It is said that the stock market never lies. And as American voters gear up to pick their congressmen and state governors next week, Donald Trump has pointed to it again in a bid to earn credit for his presidency.
“The Stock Market is up massively since the Election, but is now taking a little pause – people want to see what happens with the Midterms,” the American leader wrote on Twitter on Tuesday in a curiously capitalised message that sought to highlight the almost-40% Wall Street rally since November 2016. “If you want your Stocks to go down, I strongly suggest voting Democrat,” he added.
Trump has also turned to the relative strength of the US stock market as proof that the tariffs on Chinese goods have been “working big time”, proclaiming in August that the slump in Chinese A-shares is weakening Beijing’s appetite to see out the escalating trade war.
Chinese leaders may actually agree with him – or at least that the optics of their slumping stock markets sends unwelcome signals overseas. As such they seem to be trying to engineer a rally, countering Trump’s rhetoric and portraying their stock market as resilient even in the face of American tariffs.
How have Chinese stocks performed since the trade war began?
The first shots in the trade row were fired on March 15 when Trump signed an executive order putting a 25% tariff on steel and a 10% tariff on aluminium imports from China and several other countries.
Between mid-March and Wednesday of this week the Dow Jones Industrial Average pretty much stood its ground and shrugged off tariff increases (although the 30-member index did suffer a 7% correction in recent weeks after closing at an all-time high of 26,773 in early October).

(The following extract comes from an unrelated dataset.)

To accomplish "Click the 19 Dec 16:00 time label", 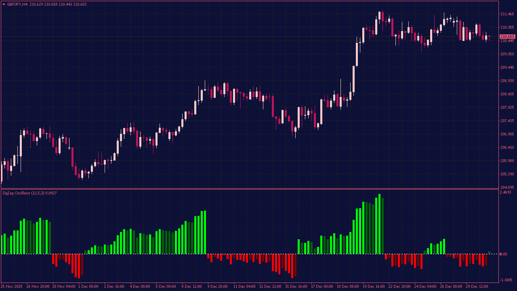I will tap(374, 287).
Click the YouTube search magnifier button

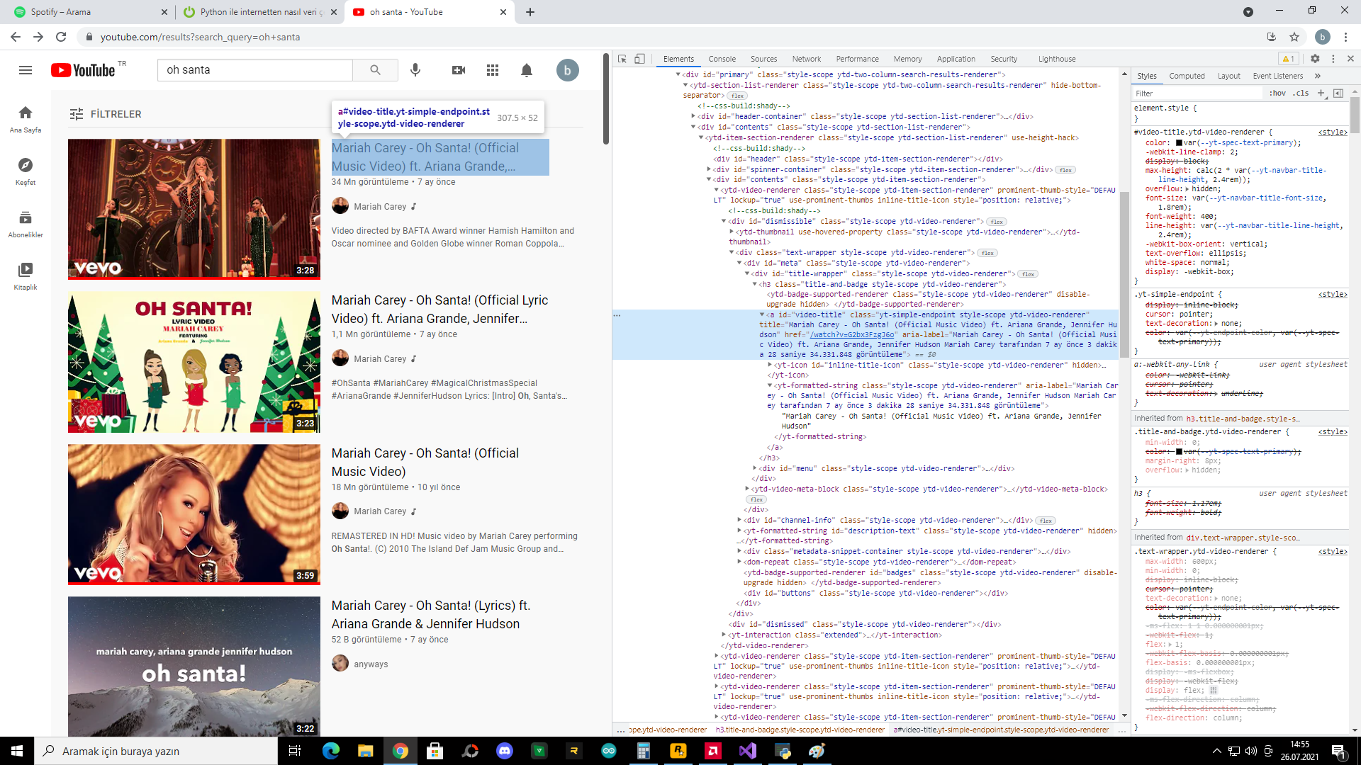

In comparison Chinese stocks have been on a dismal losing streak. The Shanghai Composite Index closed at 3,287 on March 14 when hostilities started. On Wednesday the benchmark hovered at the 2,600-level, implying a 20% decline since the trade war began.
The fallout has seen China feature as one of the worst performing equity markets, ranking in the same league as Turkey, Argentina and Venezuela (all of which have been hit with local crises).
This awkward fact has allowed Trump to proclaim early success in his trade war tactics. Indeed, in early August China’s A-share market lost its place as the world’s second largest by capitalisation, when its bourses in Shanghai and Shenzhen were overtaken by Japan for the first time since late 2014.
A year later – in June 2015 – the total value of A-shares peaked at more than $10 trillion. Currently they are worth about $6 trillion, while the market capitalisation of American stocks exceeds $30 trillion.
Separately, Hong Kong’s Hang Seng Index – which carries a heavy weighting of Chinese firms such as internet giant Tencent – had climbed to a record high of 33,154 in late January. But as sentiment soured because of Sino-US trade and tech rows, that index has also retreated more than 20%.
Blame the trade war for the bearish mood?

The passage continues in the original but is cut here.